COURT OF APPEALS DECISION DATED AND RELEASED June 6, 1996 |
NOTICE |
A party may file with the
Supreme Court a petition to review an adverse decision by the Court of
Appeals. See § 808.10 and
Rule 809.62, Stats. |
This opinion is subject to
further editing. If published, the
official version will appear in the bound volume of the Official Reports. |
No. 96-0229-FT
STATE
OF WISCONSIN IN COURT OF
APPEALS
DISTRICT IV
In re the Marriage of:
TERESA ANN HARE,
Petitioner-Respondent,
v.
GEORGE NOEL HARE,
Respondent-Appellant.
APPEAL from an order of
the circuit court for Juneau County:
JOHN W. BRADY, Judge. Affirmed.
Before Gartzke, P.J.,
Dykman and Vergeront, JJ.
PER
CURIAM. George Noel Hare appeals from an order denying his
motion to reduce his family support obligation.[1] George incurred that obligation pursuant to
a marital settlement agreement incorporated into the judgment divorcing him
from Teresa Hare. He sought a reduction
based on his worsening financial situation and on a change in the children's
physical placement schedule. However,
the parties' settlement agreement provided that the family support payments
"shall be considered to be permanent and nonalterable by the parties for
any reason except as agreed by the parties." On the basis of that provision, the trial court held George
estopped from seeking reduced payments.
We agree and therefore affirm.
George contends that
public policy bars enforcement of agreements not to modify child support, and
that the same rule should apply to family support agreements.

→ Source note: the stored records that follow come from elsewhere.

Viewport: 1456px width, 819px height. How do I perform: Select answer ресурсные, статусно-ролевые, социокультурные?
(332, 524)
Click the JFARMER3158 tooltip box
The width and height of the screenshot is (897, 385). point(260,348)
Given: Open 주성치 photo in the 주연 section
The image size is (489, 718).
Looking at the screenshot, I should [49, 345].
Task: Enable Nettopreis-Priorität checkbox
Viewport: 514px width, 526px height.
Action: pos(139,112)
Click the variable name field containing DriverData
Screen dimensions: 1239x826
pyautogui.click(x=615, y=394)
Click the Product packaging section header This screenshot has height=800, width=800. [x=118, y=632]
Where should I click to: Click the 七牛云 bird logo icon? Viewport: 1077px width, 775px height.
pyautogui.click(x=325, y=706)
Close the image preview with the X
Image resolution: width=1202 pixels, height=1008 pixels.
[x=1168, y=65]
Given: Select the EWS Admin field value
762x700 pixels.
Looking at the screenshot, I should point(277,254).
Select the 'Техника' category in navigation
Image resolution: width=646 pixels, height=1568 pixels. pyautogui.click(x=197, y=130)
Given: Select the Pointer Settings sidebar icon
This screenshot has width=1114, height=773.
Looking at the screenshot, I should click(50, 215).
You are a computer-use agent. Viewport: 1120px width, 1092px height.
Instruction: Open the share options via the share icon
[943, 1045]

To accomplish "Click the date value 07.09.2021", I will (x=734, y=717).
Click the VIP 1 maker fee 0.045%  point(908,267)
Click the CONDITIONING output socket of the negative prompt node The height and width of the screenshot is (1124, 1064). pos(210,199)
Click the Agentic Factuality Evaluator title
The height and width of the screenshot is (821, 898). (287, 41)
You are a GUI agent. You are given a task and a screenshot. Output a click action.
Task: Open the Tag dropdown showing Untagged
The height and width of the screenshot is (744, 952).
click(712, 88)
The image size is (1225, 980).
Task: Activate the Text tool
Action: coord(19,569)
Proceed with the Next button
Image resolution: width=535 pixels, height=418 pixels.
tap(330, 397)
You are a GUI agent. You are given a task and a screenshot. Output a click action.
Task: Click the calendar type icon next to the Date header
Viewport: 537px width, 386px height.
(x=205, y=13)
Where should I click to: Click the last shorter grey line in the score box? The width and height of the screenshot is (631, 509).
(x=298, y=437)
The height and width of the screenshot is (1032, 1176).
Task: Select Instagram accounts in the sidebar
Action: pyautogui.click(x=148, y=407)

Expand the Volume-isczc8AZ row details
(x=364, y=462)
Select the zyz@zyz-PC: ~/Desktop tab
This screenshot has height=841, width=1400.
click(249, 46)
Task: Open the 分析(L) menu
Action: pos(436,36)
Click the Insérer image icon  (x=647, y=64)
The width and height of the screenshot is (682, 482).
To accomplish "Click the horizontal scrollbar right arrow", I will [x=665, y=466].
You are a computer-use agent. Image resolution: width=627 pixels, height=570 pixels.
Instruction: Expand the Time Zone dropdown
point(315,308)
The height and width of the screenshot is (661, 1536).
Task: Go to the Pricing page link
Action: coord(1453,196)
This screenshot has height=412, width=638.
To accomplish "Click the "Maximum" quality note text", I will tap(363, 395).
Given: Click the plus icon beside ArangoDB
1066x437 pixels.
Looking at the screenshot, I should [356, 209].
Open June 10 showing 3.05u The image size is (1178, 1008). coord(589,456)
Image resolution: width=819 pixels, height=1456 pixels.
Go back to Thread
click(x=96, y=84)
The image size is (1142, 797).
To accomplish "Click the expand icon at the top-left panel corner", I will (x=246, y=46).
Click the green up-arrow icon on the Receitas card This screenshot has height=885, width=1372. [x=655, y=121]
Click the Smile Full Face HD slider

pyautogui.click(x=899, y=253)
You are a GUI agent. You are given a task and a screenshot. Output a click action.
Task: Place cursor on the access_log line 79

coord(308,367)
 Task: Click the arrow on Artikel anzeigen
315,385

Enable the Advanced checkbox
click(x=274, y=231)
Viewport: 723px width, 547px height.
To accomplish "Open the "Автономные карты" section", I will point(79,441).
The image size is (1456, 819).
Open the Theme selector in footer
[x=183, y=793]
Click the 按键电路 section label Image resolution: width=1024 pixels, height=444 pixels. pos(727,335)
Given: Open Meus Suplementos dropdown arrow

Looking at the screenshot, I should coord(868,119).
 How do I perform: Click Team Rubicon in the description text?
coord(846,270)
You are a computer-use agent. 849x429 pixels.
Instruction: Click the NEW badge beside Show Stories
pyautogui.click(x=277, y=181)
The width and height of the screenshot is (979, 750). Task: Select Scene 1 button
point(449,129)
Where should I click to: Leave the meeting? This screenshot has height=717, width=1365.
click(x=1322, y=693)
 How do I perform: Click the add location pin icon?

However, we reject his contention as applied
in this case. This court has announced
a public policy that prevents enforcement of agreements that put a ceiling on
the child support obligation. Ondrasek
v. Tenneson, 158 Wis.2d 690, 696-97, 462 N.W.2d 915, 918 (Ct. App.
1990). This policy rests on "the
statutory goal of providing for the best interest of the child." Id. at 697, 462 N.W.2d at
918. It does not bar the court from
estopping a party who has previously agreed never to seek a reduction in
support. The distinction between family
support and child support is therefore immaterial. George may not invoke public policy to avoid an agreement that
prevents him from seeking a reduction in the amount of support available to his
children.
By the Court.—Order
affirmed.
This opinion will not be
published. See Rule 809.23(1)(b)5, Stats.